Eating 2-anorexia Flashcards
Anorexia: some facts: What is it?
The situation when someone tries to keep their weight as low as possible, for example by starving themselves or exercising excessively. How often does it occurs? Around 1 in 250 women and 1 in 2,000 men will experience anorexia nervosa at some point. The condition usually develops around the age of 16 or 17.
Social factors:
Social isolation, family dynamics, maternal criticism. Social messages promoting a specific type of body image.
Anorexia is a multi-factorial disorder: There is no ‘anorexia’ gene. Rather, genetically heritable personality traits and social factors predispose certain individuals to anorexia. There is a broader phenotype featuring perfectionism, rigidity, tendency to behavioural constraints. Subsequently, dieting starts & maintains a self-reinforcing cycle of anxiety, weight loss and neurobiological changes
Possible causes of anorexia: Psychological factors:
Obsessive-compulsive behaviour (OCD), anxiety, depression. Childhood anxiety is an important genetically-mediated pathway towards the development of anorexia, which is reflected in onset of OCD (Kaye et al, 2004). OCD and anorexia can coexist but no sufficient cases support the causal link between the two. It is also unclear if OCD is cause or consequence of anorexia.
Possible causes of anorexia: Biological factors:
Twin studies show that 50% -80% of variance in anorexia can be explained by genetic factors (but these values are not always consistent). Altered satiety / hunger hormones: Ghrelin (“I’m hungry”): High levels in anorexia. Leptin (“I’m not fat”): Low levels in anorexia. Altered HPA axis: this is hyperactive in anorexia, and cortisol levels are raised to reflect a state of chronic stress. A mental disorder with genetic basis mediated by an altered brain transmitter system may pre-disposes some people to develop anorexia (Kaye et al, 1991; 2004). Hypothesis extensively tested but no consistent support. It is unclear whether these biological factors are cause or consequence of anorexia.

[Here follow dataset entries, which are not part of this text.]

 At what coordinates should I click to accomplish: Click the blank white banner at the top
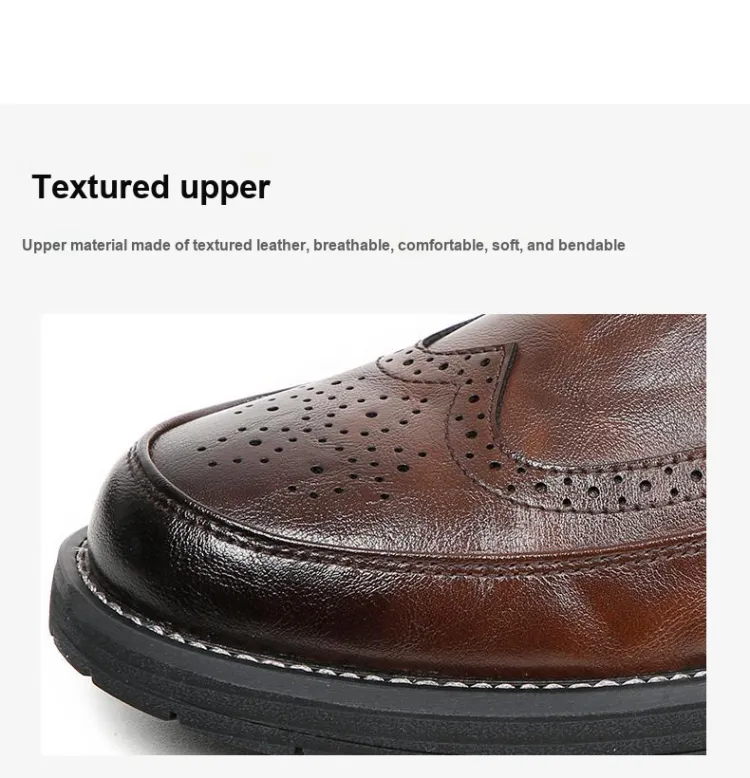[x=375, y=52]
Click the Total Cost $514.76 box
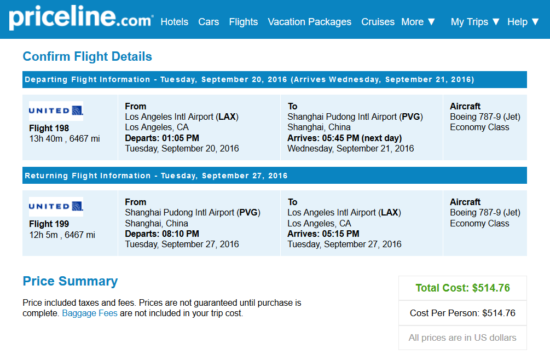This screenshot has width=550, height=361. click(x=463, y=288)
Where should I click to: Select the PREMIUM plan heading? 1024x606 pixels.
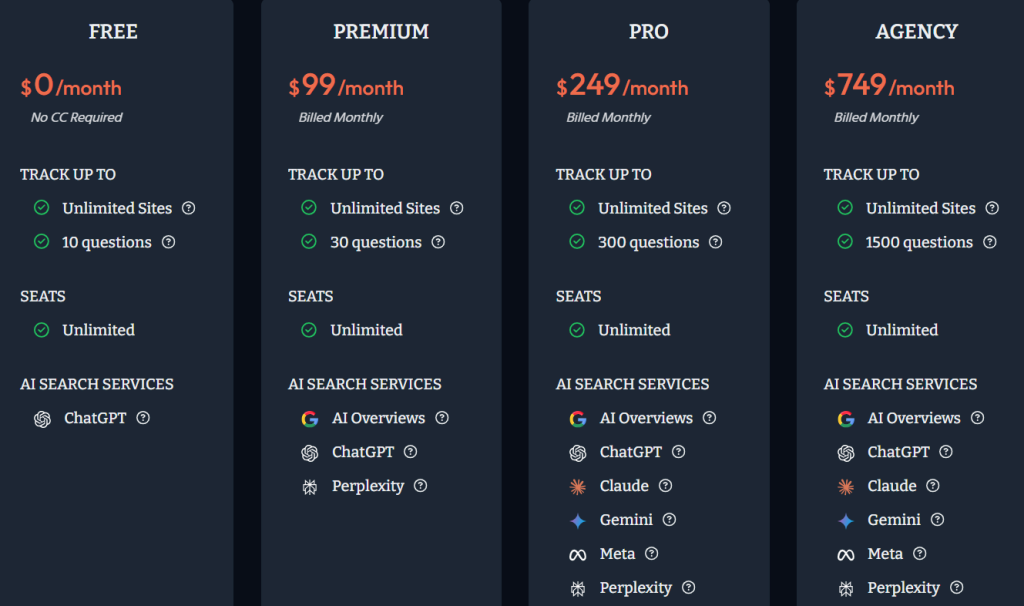pyautogui.click(x=381, y=32)
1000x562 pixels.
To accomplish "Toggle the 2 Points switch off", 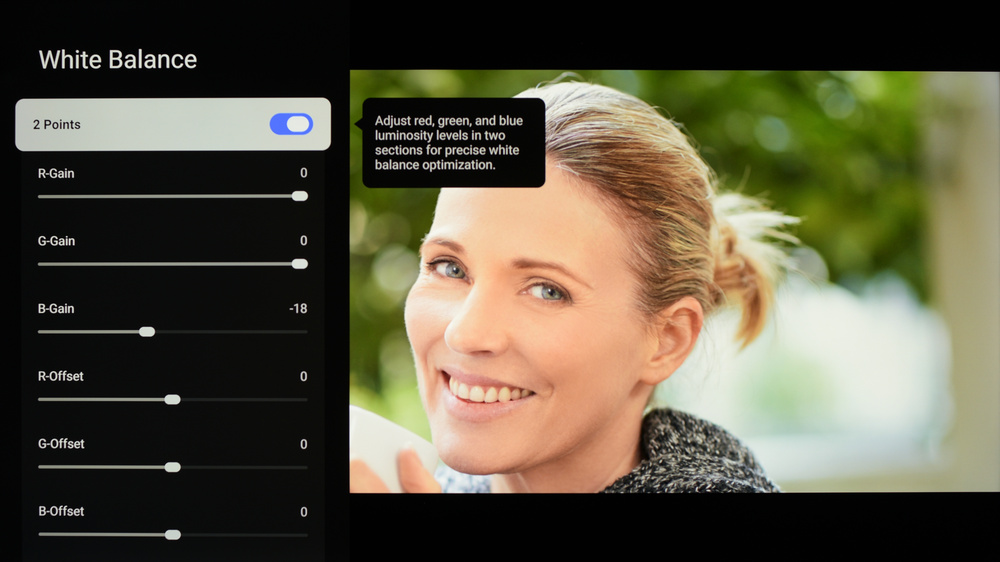I will pos(291,124).
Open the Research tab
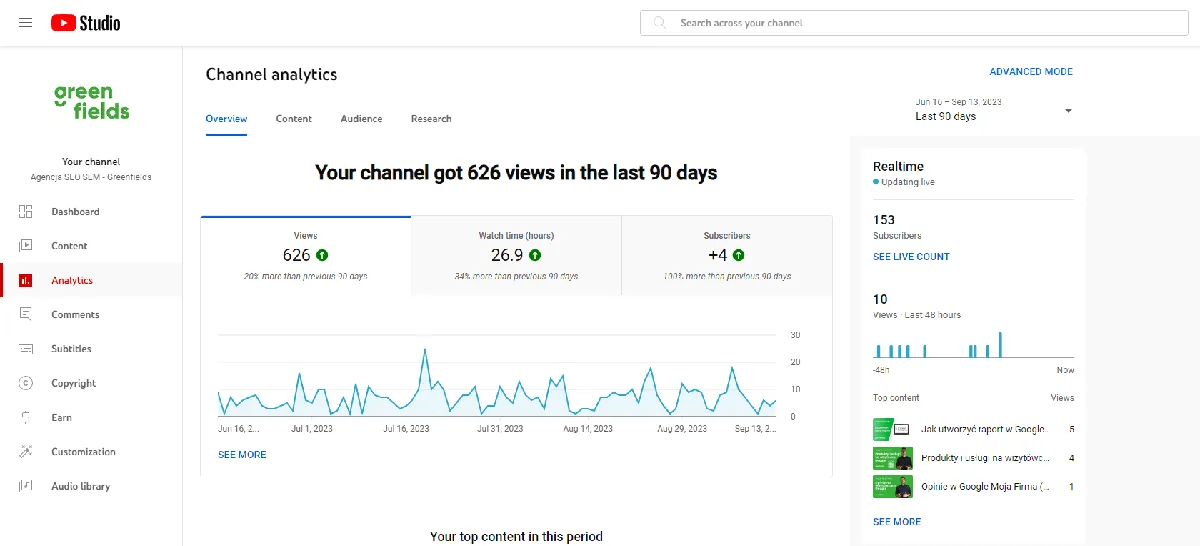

The neurobiological changes observed in anorexia are probably not the source of the initial problem, but it is hard to dissociate if they are a cause or effect. Animal models suggest these neurobiological changes are likely to be an effect rather than a cause of anorexia. Severe dieting in ‘healthy’ humans results in the same chemical state as anorexic, e.g. severe alterations of mood, feeding, body image etc.
What reinforces anorexia:
Eating less food is linked to reward. Physiological reasons why patients experience “reward” when first dieting. Corticotropin-releasing factor (CRF) is released when food intake is reduced. This activates the pituitary–adrenal axis (ACTH-cortisol secretion), Which in turn enhances dopamine (DA) release from the ventral striatum (nucleus accumbens, NAC). The ventral striatum acts as a ‘reward‘ system. CRF also activates dopamine-cell bodies in the mesencephalon (VTA, ventral tegmental area), Level of serotonin (linked to OCD) is elevated in A (Kaye et al,1997). Subsequently, anorexic behaviour is maintained because it is conditioned to the stimuli that provided the reward.
Conclusions: Obesity and anorexia are eating disorders with commonalities (multi-factorial disorders characterized by abnormal relation with food, and abnormal body weight) as well as differences (in the role of genes, emotions, body image, role of social and cultural factors).
The Minnesota Starvation Study: Keys et al, 1950
36 young men underwent very restrictive caloric intake for 6 months. Participants were selected from over 100 volunteers for having the highest levels of physical and psychological health, as well as the most commitment to the objectives of the experiment. Following the restricted diet, volunteers experiences were the same as those of patients with eating disorders, e.g. dramatic physical, psychological, and social changes, sometimes continuing during the rehabilitation or re-nourishment phase. Standardized personality testing (Minnesota Multiphasic Personality Inventory) revealed that semi-starvation resulted in significant increases on the Depression, Hysteria, and Hypochondriasis scales.
Settling-point theory: biology of fat cells
A lot of work is being done on the biology of fat cells. Researchers in Sweden recently discovered that people tend to drop out of weight loss programmes – not when they had attained their target weight – but when their fat cells had reached normal size. For two people of the same height, this could occur at greatly different weights. One person may have more fat cells than the other.
Some overweight children and morbidly obese adults are known to have more fat cells than usual. This is called hyperplastic obesity. Fat cells are usually formed at two critical periods of a person’s life – in early childhood and at puberty. We now know that new fat cells can be formed at any time of life if weight is gained rapidly or if fat cells grow to over 50% of their normal size.
Similarly, if people try to reduce their weight to the point where their fat cells shrink below normal size, the organism starts to behave as if starving (even if they eat fairly well). People with fat cells below normal size display all the usual symptoms of people with eating disorders (craving food, being obsessional and ritualistic). So there is obviously some kind of biological pressure to keep fat cells at approximately their normal size, even if technically this means that a person may be culturally “overweight. This provides evidence for the Set Point Theory which is described below.